Precision pendulum clocks have glass enclosed collumns of mercury on the
base of the swinging platform of the pendulum. When the pendulum cable
would expand, lowering the center of mass, the mercury collumn would also
expand, but upward. This upward expansion raises the center of mass just
enough to cancel the lowering of the center of mass due to the cable's
expansion.
l
l
l ---- cable
l
l
l
l
l l l
l l l
l l l ---- mercury collumn
l l l
l---l---l
e tolman
If you're thinking the different temperature changes the length of
the pendulum, and this changes the rate of the clock -- forget it. A
pendulum takes the same amount of time to tick-tock whatever its
length.
I don't think you have done enough fact-collecting yet to theorize.

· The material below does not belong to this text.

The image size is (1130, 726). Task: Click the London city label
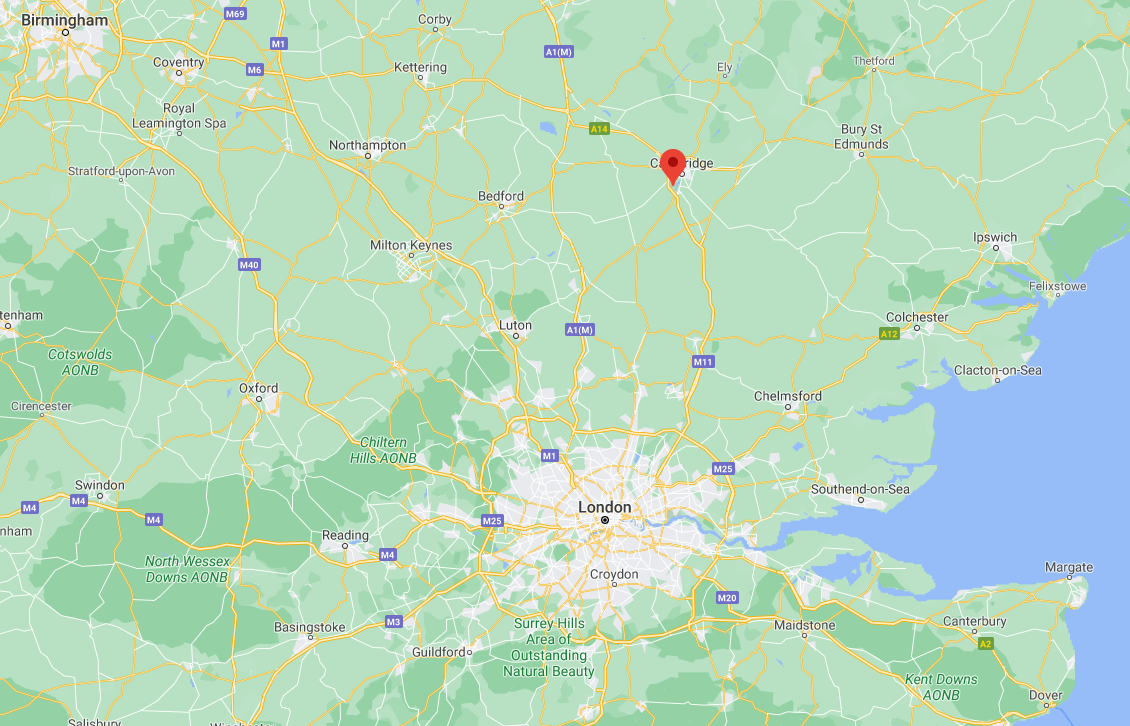(x=605, y=507)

You clearly suspect the change in temperature is the cause. Test
this. Move the clock indoors and see if the change persists. You
don't have to do it for a full year: just move it inside for a few
days during the summer, when the inside is bound to be cooler, and see
if the clock starts speeding up. Or else look at how fast the clock
goes during the day and during the night on any day, since the night
will typically cooler than the day.
There are certainly a lot of parts in a clock which change shape
and size slightly in response to temperature, and these could affect
the clock's accuracy. But there are other possibilities, too. It
could be humidity, for example, which will change from summer to
winter. Perhaps dew condenses on the clock, and is burned off faster
by the earlier rising sun in the summer. And so on.
Dr. c. Grayce
This sounds like a homework problem. No sane person would keep such a
valuable piece of furniture outside in the weather. Most likely, it would
rust in the spring, and never keep time again.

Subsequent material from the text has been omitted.